Sei anni, cinque mesi e 15 giorni di carcere: questa la condanna della Cassazione all'insegnante di ripetizioni responsabile di abusi su un suo allievo 13enne a Prato. La donna, oggi 34enne, ha anche avuto un figlio dal ragazzino nel 2018.
Respinto dunque il ricorso dell'avvocato della donna, Mattia Alfano, e confermata la condanna d'appello.
Si chiude così una vicenda cominciata nel 2017 e protrattasi fino ad inizio 2019. Una relazione sessuale durata un'anno e mezzo, quella tra la oss pratese e l'adolescente. Quest'ultimo l'aveva conosciuta quando, per prepararsi all'esame di terza media, l'aveva fatta ingaggiare dalla sua famiglia come professoressa di ripetizioni private.
Una storia culminata con le minacce: se il ragazzino non avesse tenuto il segreto, lei avrebbe rivelato a tutti la paternità del bimbo, nato nell'agosto 2018.
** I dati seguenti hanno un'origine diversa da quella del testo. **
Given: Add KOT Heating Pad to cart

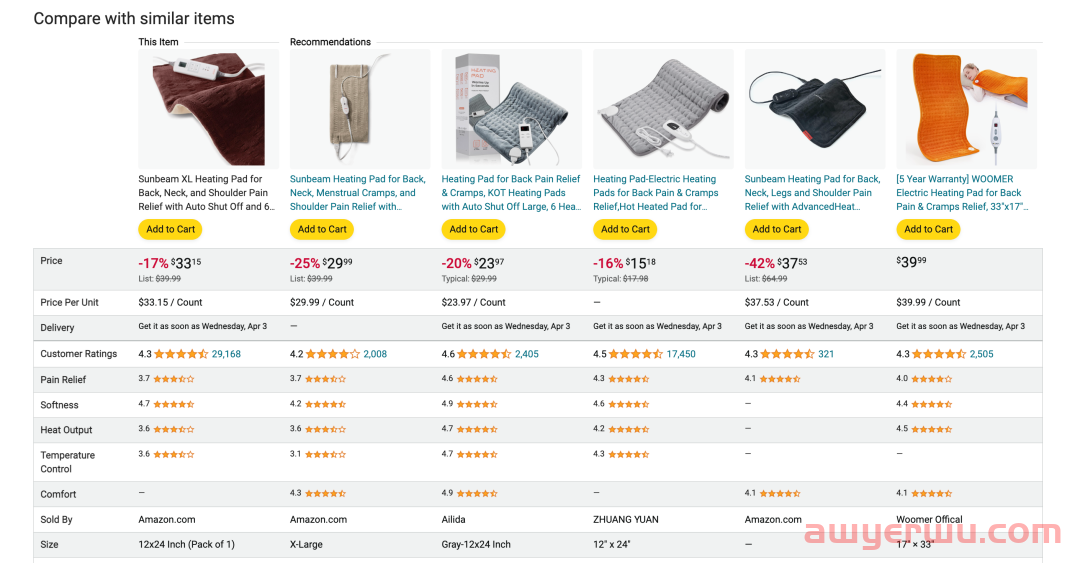Looking at the screenshot, I should coord(473,229).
In carcere dalla ieri, martedì 24 ottobre, la prof è detenuta nel carcere di Sollicciano, a Firenze. Si tratta del penitenziario femminile più vicino a casa sua, a Prato. La giustizia ha dunque tenuto conto della sua necessità di stare vicina ai propri bambini.
Durante la prima fase dell'inchiesta, la 34enne ha già scontato un anno ai domiciliari. Ora, però, deve andare in prigione: il reato ostativo non consente di scontare la pena con forme di detenzione alternative.
A pesare nella decisione dei giudici il fatto che la donna avrebbe fatto di tutto per mandare avanti la relazione con il minore. Fino a minacciarlo qualora avesse rivelato la verità.
La relazione clandestina andò avanti finché la mamma del minore si accorse che qualcosa non andava. E così lo costrinse a rivelare quel drammatico segreto: non solo la tresca, ma anche l'esistenza del bambino.
Decisivo per confermare la paternità fu l'esame del Dna. Subito dopo la famiglia che si presentò in questura per sporgere denuncia.
La donna ha un altro figlio avuto dal marito, anch'egli indagato in passato per alterazione di stato civile. Era sospettato di aver riconosciuto il bambino nato dalla relazione clandestina pur sapendo che non era suo. L'uomo è stato però assolto dalla Corte di Appello un anno e mezzo fa.